Aunque la variedad dialectal es grande, los dialectos o la mayoría de ellos comparten una serie de características que los diferencian del árabe clásico. En general puede decirse que están más evolucionados: el árabe se considera la lengua semítica viva más arcaica, y el árabe clásico ya era arcaizante en tiempos de Mahoma en relación a la lengua hablada. Un ejemplo de esto es la ausencia de declinación: existe una declinación residual en árabe clásico que el árabe dialectal elimina completamente, así como las vocales breves de final de palabra. El dialectal es en general más simple: donde el árabe clásico utiliza varias formas, el dialectal utiliza sólo una. Por ejemplo, los relativos alladi, alladina, alladayni, etc. (el cual, los cuales, los cuales dos...) se unen en árabe dialectal en la forma invariable allí. Ocurre lo mismo con el vocabulario: el árabe clásico tiene gran cantidad de sinónimos, que desaparecen en dialectal. El dialectal tiene un vocalismo más débil: a menudo las vocales se eliden cuando no son imprescindibles para pronunciar las consonantes. El dialectal tiene, además, una mayor abundancia de préstamos de otras lenguas.

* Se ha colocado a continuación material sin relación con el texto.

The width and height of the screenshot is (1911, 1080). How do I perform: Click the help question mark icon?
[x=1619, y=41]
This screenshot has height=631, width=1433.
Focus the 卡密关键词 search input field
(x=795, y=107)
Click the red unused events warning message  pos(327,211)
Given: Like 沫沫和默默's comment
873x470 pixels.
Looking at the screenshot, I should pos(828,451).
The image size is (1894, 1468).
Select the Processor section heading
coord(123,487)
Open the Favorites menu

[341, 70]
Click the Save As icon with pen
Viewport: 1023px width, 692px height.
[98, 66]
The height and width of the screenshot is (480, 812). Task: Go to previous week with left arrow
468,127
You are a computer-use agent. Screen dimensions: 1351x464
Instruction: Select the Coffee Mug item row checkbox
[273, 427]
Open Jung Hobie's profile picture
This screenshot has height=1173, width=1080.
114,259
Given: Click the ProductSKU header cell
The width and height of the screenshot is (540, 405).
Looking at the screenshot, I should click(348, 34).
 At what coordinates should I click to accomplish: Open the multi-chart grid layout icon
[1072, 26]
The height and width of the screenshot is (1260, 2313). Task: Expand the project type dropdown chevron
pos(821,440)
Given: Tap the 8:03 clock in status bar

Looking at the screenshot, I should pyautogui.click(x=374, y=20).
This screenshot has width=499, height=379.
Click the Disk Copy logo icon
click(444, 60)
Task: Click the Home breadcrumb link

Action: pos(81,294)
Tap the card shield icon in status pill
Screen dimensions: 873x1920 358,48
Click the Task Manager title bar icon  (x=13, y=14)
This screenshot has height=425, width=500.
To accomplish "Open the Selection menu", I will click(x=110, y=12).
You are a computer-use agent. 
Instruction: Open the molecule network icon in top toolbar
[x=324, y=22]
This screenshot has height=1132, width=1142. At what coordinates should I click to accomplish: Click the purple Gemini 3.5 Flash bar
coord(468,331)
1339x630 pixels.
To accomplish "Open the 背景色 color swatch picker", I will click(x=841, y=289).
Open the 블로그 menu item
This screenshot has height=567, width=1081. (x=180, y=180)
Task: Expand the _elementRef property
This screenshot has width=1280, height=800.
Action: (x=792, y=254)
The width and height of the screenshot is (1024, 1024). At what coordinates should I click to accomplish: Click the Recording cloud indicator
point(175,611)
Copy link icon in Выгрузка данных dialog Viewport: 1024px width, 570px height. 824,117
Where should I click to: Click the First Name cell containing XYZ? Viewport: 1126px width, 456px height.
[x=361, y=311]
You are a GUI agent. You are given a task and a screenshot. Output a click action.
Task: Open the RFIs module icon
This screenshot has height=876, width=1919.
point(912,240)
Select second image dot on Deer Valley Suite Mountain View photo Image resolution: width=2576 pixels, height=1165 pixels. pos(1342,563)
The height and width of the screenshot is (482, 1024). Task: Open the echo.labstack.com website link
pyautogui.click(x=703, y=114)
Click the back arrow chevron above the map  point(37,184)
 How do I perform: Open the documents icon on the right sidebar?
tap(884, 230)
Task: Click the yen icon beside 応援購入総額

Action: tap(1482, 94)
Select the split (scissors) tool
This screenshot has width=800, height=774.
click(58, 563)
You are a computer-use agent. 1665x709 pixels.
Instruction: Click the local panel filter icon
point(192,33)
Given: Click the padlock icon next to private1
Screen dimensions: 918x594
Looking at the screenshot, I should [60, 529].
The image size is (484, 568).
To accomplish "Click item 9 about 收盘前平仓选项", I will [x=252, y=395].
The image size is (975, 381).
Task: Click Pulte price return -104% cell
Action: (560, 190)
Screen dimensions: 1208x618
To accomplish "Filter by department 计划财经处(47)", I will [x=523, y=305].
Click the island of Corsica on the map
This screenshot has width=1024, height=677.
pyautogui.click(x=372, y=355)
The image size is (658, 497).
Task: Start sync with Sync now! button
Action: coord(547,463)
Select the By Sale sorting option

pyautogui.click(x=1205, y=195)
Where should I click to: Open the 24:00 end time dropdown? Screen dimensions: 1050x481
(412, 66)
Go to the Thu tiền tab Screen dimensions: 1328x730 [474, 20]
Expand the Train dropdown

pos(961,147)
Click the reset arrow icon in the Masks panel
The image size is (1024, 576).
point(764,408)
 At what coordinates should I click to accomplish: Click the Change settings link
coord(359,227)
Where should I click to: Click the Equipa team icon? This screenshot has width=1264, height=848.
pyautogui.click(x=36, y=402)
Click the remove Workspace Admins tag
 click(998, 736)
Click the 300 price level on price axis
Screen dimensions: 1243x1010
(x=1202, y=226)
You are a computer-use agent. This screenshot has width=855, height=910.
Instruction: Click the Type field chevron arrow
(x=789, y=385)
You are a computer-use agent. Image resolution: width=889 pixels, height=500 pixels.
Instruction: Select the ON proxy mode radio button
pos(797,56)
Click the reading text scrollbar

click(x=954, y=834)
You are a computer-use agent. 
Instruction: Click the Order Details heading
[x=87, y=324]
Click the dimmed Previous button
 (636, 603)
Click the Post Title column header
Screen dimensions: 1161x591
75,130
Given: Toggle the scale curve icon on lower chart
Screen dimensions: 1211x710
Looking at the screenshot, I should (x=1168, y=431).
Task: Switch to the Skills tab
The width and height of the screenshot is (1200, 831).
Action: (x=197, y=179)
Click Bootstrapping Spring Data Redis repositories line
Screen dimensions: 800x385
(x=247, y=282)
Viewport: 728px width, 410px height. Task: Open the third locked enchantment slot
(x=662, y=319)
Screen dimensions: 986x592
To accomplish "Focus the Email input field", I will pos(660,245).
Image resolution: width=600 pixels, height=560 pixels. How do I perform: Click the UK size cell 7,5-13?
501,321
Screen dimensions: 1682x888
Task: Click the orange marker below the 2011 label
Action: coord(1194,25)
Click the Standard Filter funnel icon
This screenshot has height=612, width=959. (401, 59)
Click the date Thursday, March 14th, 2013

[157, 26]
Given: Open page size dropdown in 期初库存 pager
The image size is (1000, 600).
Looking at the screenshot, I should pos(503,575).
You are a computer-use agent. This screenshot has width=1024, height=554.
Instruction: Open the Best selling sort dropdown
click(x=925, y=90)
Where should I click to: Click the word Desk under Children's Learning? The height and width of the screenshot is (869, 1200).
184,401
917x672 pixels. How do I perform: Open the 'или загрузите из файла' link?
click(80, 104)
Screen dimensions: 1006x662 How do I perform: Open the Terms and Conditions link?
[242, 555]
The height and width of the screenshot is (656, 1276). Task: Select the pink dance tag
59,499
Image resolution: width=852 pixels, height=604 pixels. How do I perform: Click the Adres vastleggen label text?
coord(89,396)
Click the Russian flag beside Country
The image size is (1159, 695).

Las mayores diferencias se dan entre dialectos orientales o mashrequíes y occidentales o magrebíes. Dentro de cada una de esas áreas los dialectos son, salvo casos excepcionales, inteligibles entre sí. Es mucho más difícil -y a veces prácticamente imposible- la intercomprensión entre árabes occidentales y orientales. Hay que señalar sin embargo que es mucho más difícil para un hablante oriental entender a un occidental que lo contrario. Ello se debe a dos cosas: la primera, que la pronunciación oriental es más abierta que la occidental. La segunda, que los magrebíes tienen más costumbre de oír hablar dialectos orientales, sobre todo el egipcio, utilizados en gran cantidad de películas, series de televisión y canciones que se exportan a todo el Mundo Árabe.

Gracias a este fenómeno, el dialecto egipcio es comprendido en casi todas partes, y a menudo se utiliza como lingua franca en lugar del árabe clásico, o mezclado con éste.